The Limbo Programming Language

Dennis M. Ritchie

(Revised 2005 by Vita Nuova)

Limbo is a programming language intended for applications running distributed systems on small computers. It supports modular programming, strong type checking at compile- and run-time, interprocess communication over typed channels, automatic garbage collection, and simple abstract data types. It is designed for safe execution even on small machines without hardware memory protection.

In its implementation for the Inferno operating system, object programs generated by the Limbo compiler run using an interpreter for a fixed virtual machine. Inferno and its accompanying virtual machine run either stand-alone on bare hardware or as an application under conventional operating systems like Unix, Windows 2000, Linux, FreeBSD, MacOSX, and Plan 9. For most architectures, including Intel x86, ARM, PowerPC, MIPS and Sparc, Limbo object programs are transformed on-the-fly into instructions for the underlying hardware.

1. Overview and introduction

A Limbo application consists of one or more modules, each of which supplies an interface declaration and an implementation part.

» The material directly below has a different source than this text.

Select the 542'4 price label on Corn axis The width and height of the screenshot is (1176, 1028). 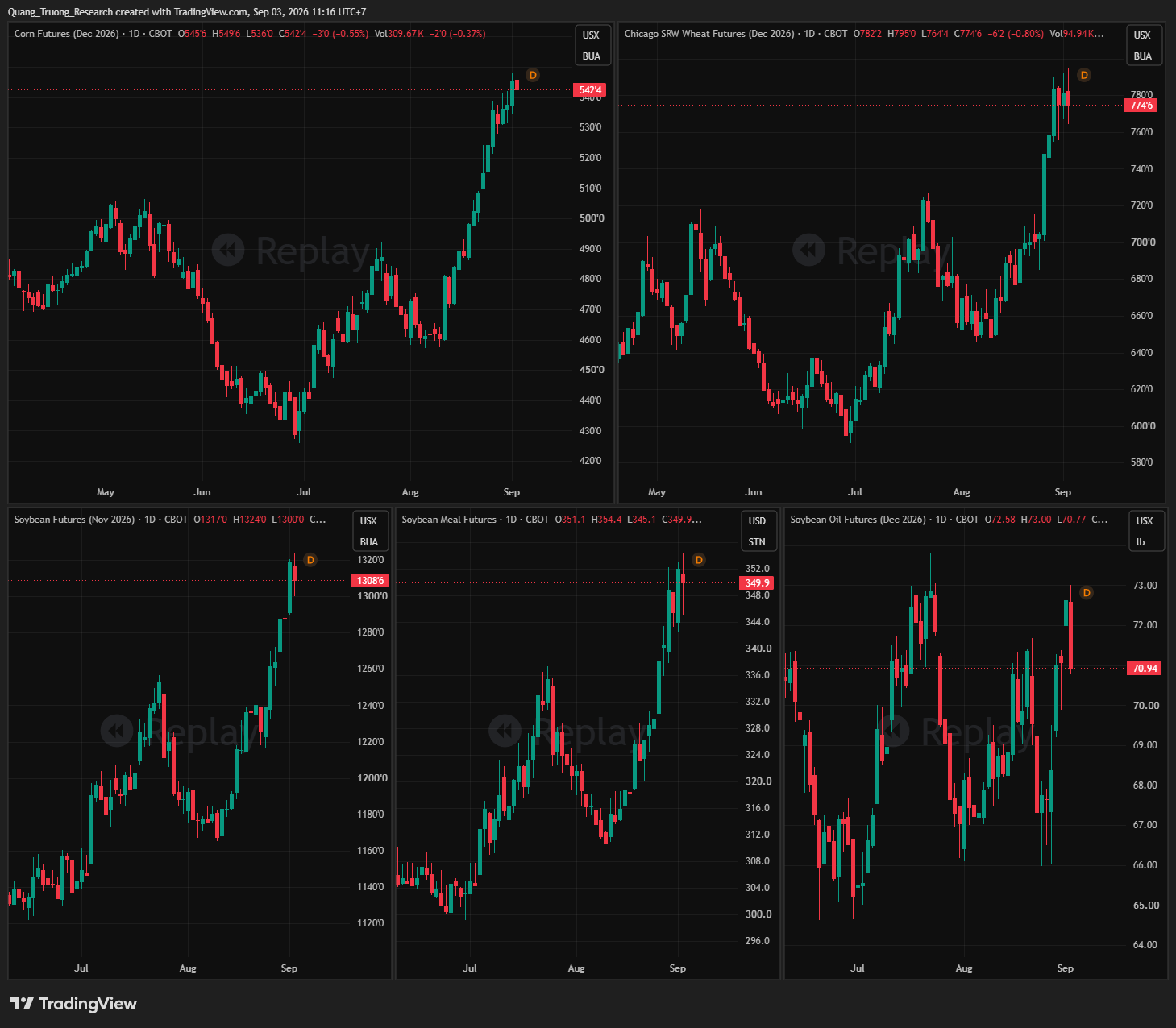(589, 90)
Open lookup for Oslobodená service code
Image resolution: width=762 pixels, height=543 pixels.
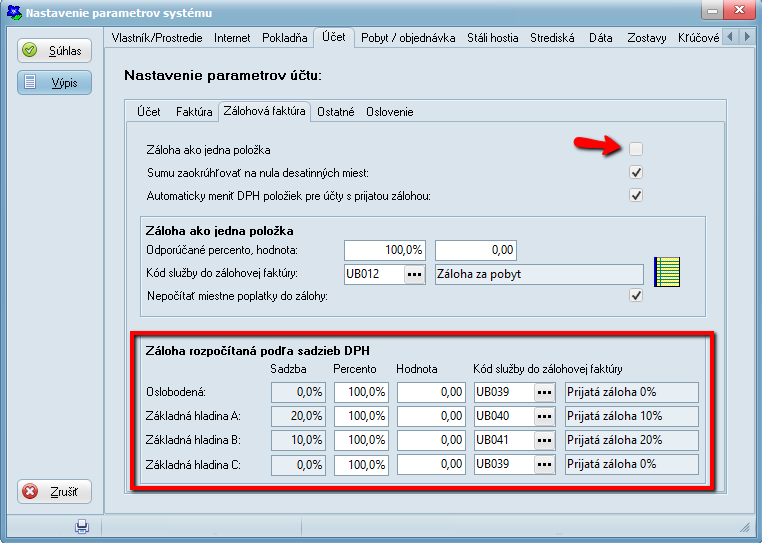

A module that uses another module includes its declaration part. During execution, a module dynamically attaches another module by stating the other module’s type identifier and a place from which to load the object code for its implementation.

A module declaration specifies the functions and data it will make visible, its data types, and constants. Its implementation part defines the functions and data visible at its interface and any functions associated with its data types; it may also contain definitions for functions used only internally and for data local to the module.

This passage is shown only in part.